So that you don’t have to, I’ve conducted a reconnaissance of French Guiana where the French justice minister is to build a strict regime, maximum-security prison to warehouse France’s most dangerous criminals.
I’ve been there a couple of times as a guest of the French space agency, which occasionally conducts launches of the Ariane rocket from Kourou. You fly in from Paris over virgin rainforest and can see the enormous space base on the descent. It’s the hand of man on the face of God.
In the jungle, the butterflies are poisonous, the snakes venomous and the Caiman crocodiles hungry
French Guiana has a veneer of French civilisation. You can buy decent baguettes. There’s a Carrefour supermarket. But it’s essentially an anachronism of French colonialism.

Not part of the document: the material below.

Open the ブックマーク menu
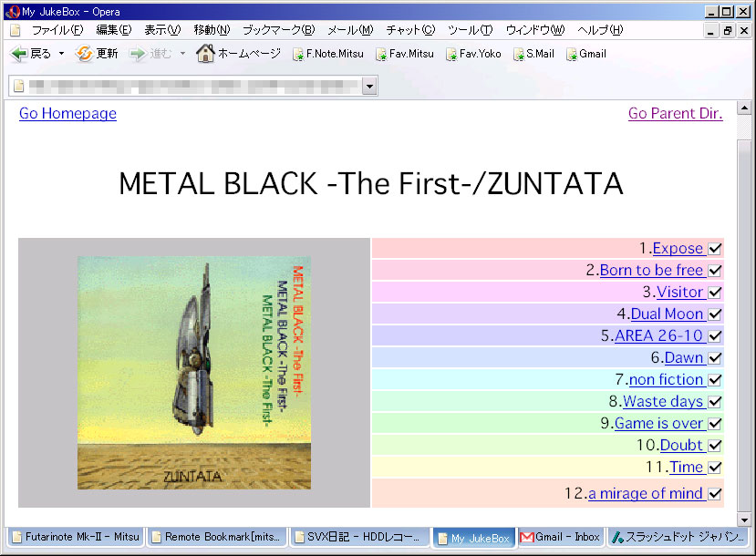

Europeans run the spaceport and local government. There are industrious Indochinese, descendants of the families who were exiled there after the fall of Dien Bien Phu in 1954, who run much else. And there are indigenous Amerindians, who have the good fortune to benefit from the generous French welfare system, but who do not otherwise play a prominent part in the economy.
I had lunch at the Chez Tintin restaurant in Sinnamary and the food was excellent, brochettes of shrimp hauled in from the ocean, and the native Cayenne peppers. The menu at the new supermax is unlikely to be so appetising.
It’s without doubt an excellent place for a prison. In the jungle, the butterflies are poisonous, the snakes venomous and the Caiman crocodiles hungry. There are jaguars and panthers. So no shortage of apex predators. Also, take care not to disturb the heavily armed Brazilian clandestines, who illegally mine for gold and pollute the waters with mercury.
Any escaping prisoner attempting to swim across the Maroni river to Suriname should be aware of piranas. They should also be mindful of the French ninth marine infantry division, which is on constant alert against incursions from the north.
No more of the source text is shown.